De modo geral, o setor produtor de bens de capital apontou uma queda de 15,2%, ou seja, taxa negativa mais elevada que a média nacional, na comparação de fevereiro e março deste ano. De acordo com o instituto, esse número eliminou o ganho de 13,8% no setor acumulado nos dois primeiros meses de 2020.
O IBGE afirmou que este setor marcou a queda mais acentuada desde março de 2018. A redução observada no segmento e também na maior parte da indústria reflete os efeitos do isolamento social em razão da pandemia. Isso afetou o processo de produção em várias unidades produtivas no país. O instituto observou paralisações ou interrupções da produção em diversas unidades.
A pesquisadora da área de economia aplicada do Instituto Brasileiro de Economia da Fundação Getúlio Vargas (FGV IBRE), Luana Miranda, afirmou que a produção de máquinas e equipamentos deve ser duramente afetada pela crise, tendo em vista que está intimamente relacionada com a capacidade de investimento das empresas. Segundo ela, em um cenário de incerteza “exacerbada”, o investimento tende a retrair.
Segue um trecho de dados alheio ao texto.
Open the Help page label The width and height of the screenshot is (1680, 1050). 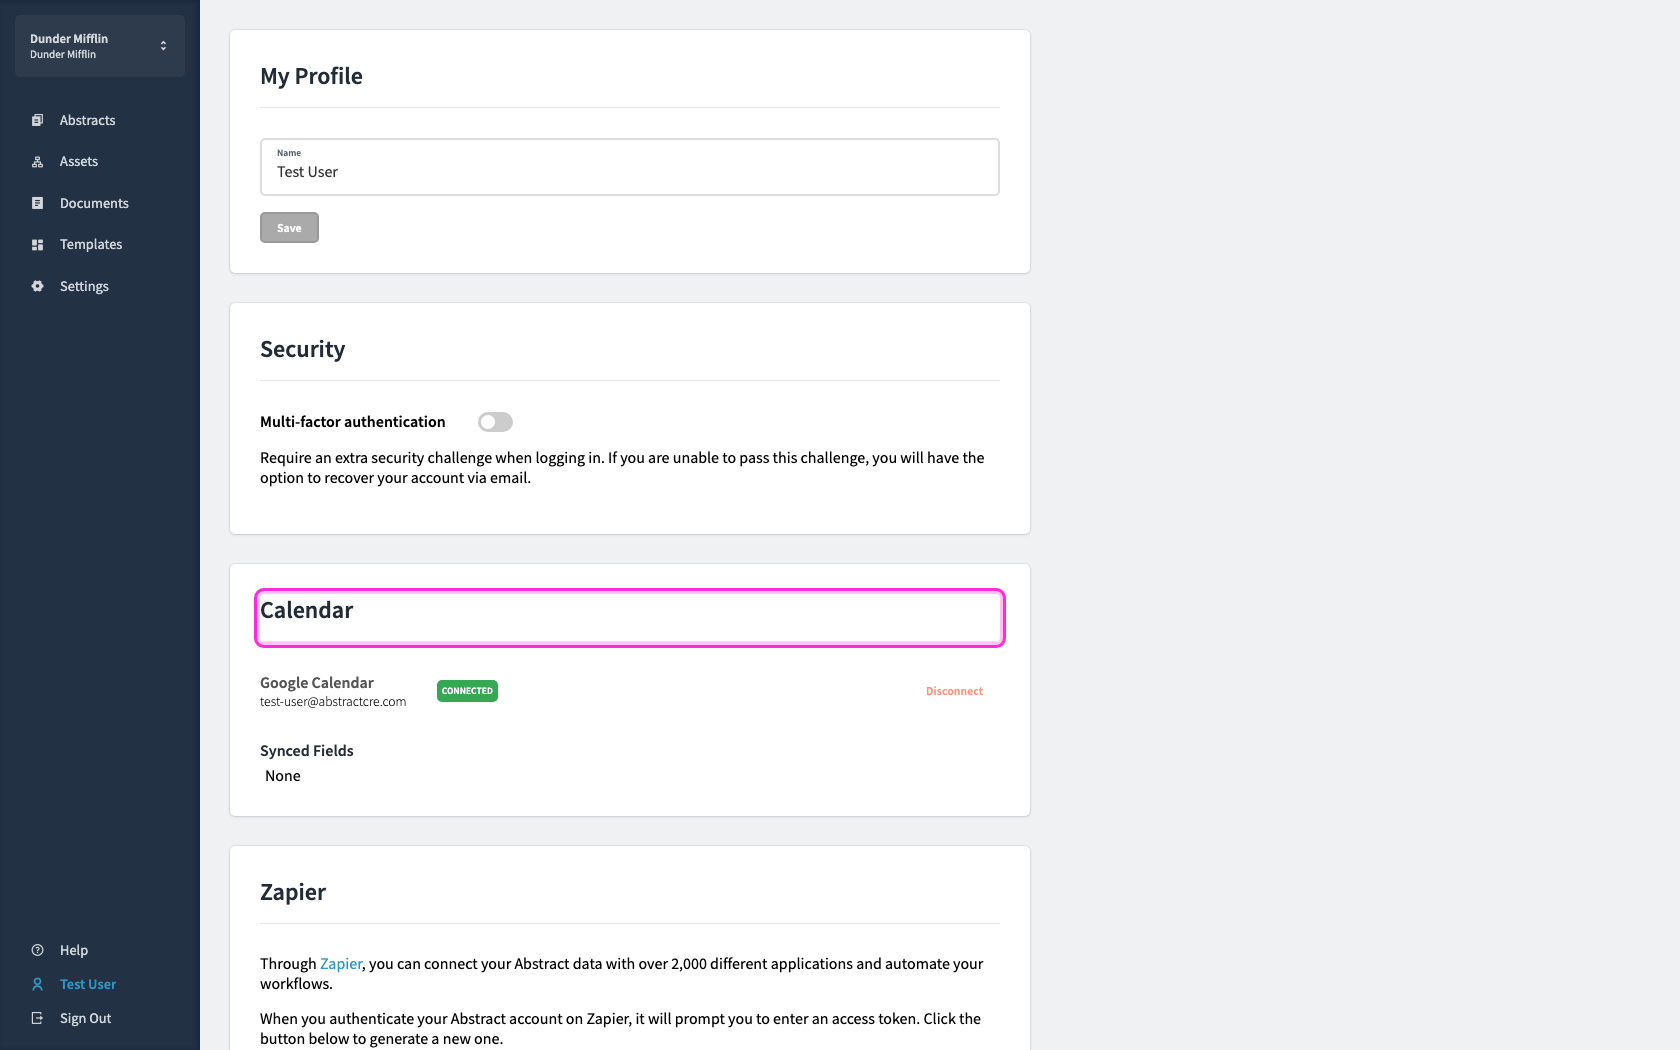pyautogui.click(x=74, y=950)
Ela destacou, no entanto, que um dos setores da indústria mais afetados tende a ser o de bens de consumo duráveis, sobretudo devido à queda na renda e no aumento do desemprego.
De acordo com os dados do IBGE isso tem se confirmado. A confecção de artigos do vestuário e acessórios, com uma queda de 37,8%, e de couro, artigos para viagem e calçados, com redução de 31,5% estão entre um dos mais impactados pela pandemia. O instituto afirmou ainda que a queda nas atividades do setor de veículos automotores, reboques e carrocerias, de 28%, foi o que mais influenciou negativamente o resultado da indústria geral no país. Neste ramo da indústria, o principal impacto ficou com a redução na fabricação de automóveis.
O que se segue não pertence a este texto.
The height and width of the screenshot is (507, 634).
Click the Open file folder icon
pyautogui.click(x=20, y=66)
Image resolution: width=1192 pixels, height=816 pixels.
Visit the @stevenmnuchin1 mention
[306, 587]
Segundo pesquisa realizada pela Associação Brasileira da Indústria de Máquinas e Equipamentos (Abimaq), entre os meses de março e abril deste ano, o dado mais preocupante é a manutenção dos empregos no setor. A pesquisa revelou que 21,4% das empresas pesquisadas demitiram 16,4% da mão de obra, gerando uma redução de 11 mil postos de trabalho.
Em nota, o presidente da Abimaq, José Velloso, afirmou que praticamente todas as empresas informaram que pretendem promover demissões nos próximos meses. A estimativa é de que o número de demissões possa chegar a 15%, o que significaria, segundo ele, a perda de 50 mil postos de empregos diretos e mais de 150 mil indiretos.
Mais de 70% do universo pesquisado pela Abimaq é constituído por empresas exportadoras e, destas, mais de 50% registraram queda das exportações na ordem de 56,2%. Outra preocupação tem sido com o aumento dos preços de matérias-primas e materiais intermediários utilizados na produção. Somada a isso, tem o aspecto da interrupção da cadeia de suprimentos que, para além da queda de vendas, tem o potencial de inibir a atividade produtiva e o atendimento da carteira de pedidos.
Para as empresas questionadas na pesquisa, uma das medidas que poderia contribuir para a manutenção das atividades produtivas de máquinas e equipamentos seria a postergação do pagamento dos impostos.
Na análise de Luana essa é uma crise difícil de contornar. Isso porque, segundo ela, houve uma redução drástica da demanda nacional e também em todo o mundo. A redução global ainda dificulta a importação de insumos necessários para a produção doméstica. De acordo com ela, as medidas de estímulo fiscal e monetário têm como objetivo amenizar os efeitos negativos da crise, porém, a recessão é inevitável.